His writings tackle contemporary French nihilism, radical Islamism, anti-Americanism, and antisemitism. Lucien Oulabib's scientific interests range from sociology, political philosophy, philosophy of law, geopolitics, international relations, communication and information philosophy to theology and nihilism.

Early life 
Lucien-Samir Oulahbib was born in 1956 in northern Algeria into a Berber Christian family. In 1956, a family with a newborn child emigrated to France and in 1969 reintegrated French citizenship. His father was the head of a construction company, and his mother was a kindergarten teacher. Lucien is a supporter of the Berber movement defends Berber cultural roots against Arab dominance and many of his works are devoted to this topic.

Education 
L.-S. Oulahbib holds a master's degree in sociology and economics from the Paris Nanterre University (1984) under the direction of Jean Baudrillard; M.A.S. (1985) under the direction of Jean Baechler (Paris IV Sorbonne), François Bourricaud (Paris IV) and Alain Besançon (EHESS).

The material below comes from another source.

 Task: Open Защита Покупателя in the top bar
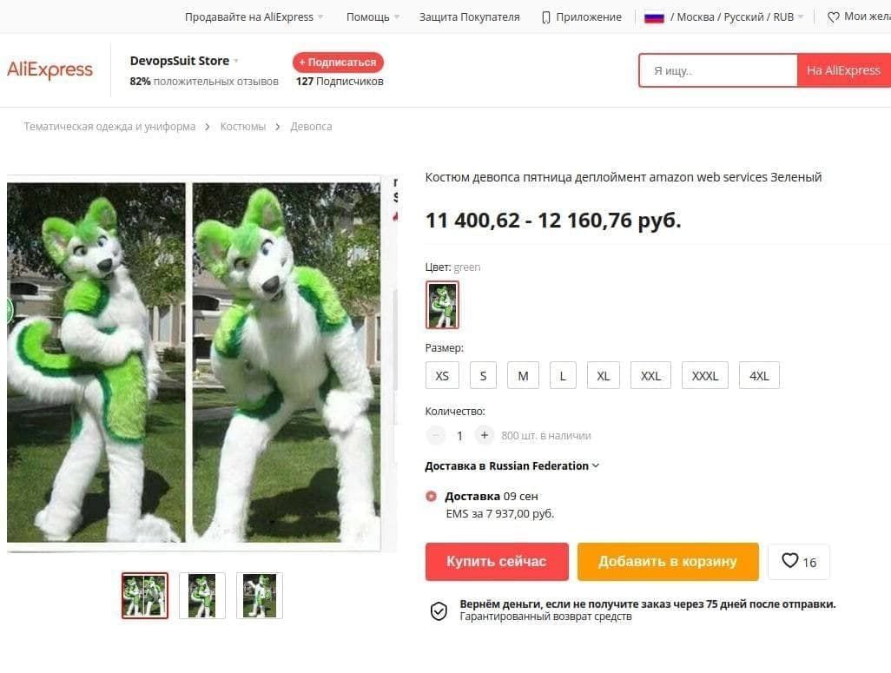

PhD in historical sociology (Paris IV Sorbonne, 1997): "Murderers of Man: contemporary nihilism in France" under the direction of professor Jean Baechler. Habilitation to conduct research in political science (Lyon III, 2007): “Evaluation of the form of politics in the democratic era", under the direction of professor Jean Paul Joubert.

Career 
Oulahbib was a host at the free radio Canal 75 and was a reporter, an editor of Magazine Sans Nom, Citizen K, Technikart, and worked as a freelance journalist for Esprit Critique, Dogma, Marianne and Tumulte.

Since 2000 he teaches political science, sociology, moral and political philosophy, geopolitics, international relations, communication, media and public opinion analysis at the Jean Moulin University Lyon 3. Lucien Oulahbib's research interests have a wide range from sociology and political philosophy to theology and nihilism.  He devotes much attention to the analysis of the philosophy of French nihilism: Bataille, Blanchot, Foucault, Derrida, Deleuze, Lyotard, Baudrillard, Bourdieu which he calls "anti-rational nihilism" for their desire to prevent an understanding of the world.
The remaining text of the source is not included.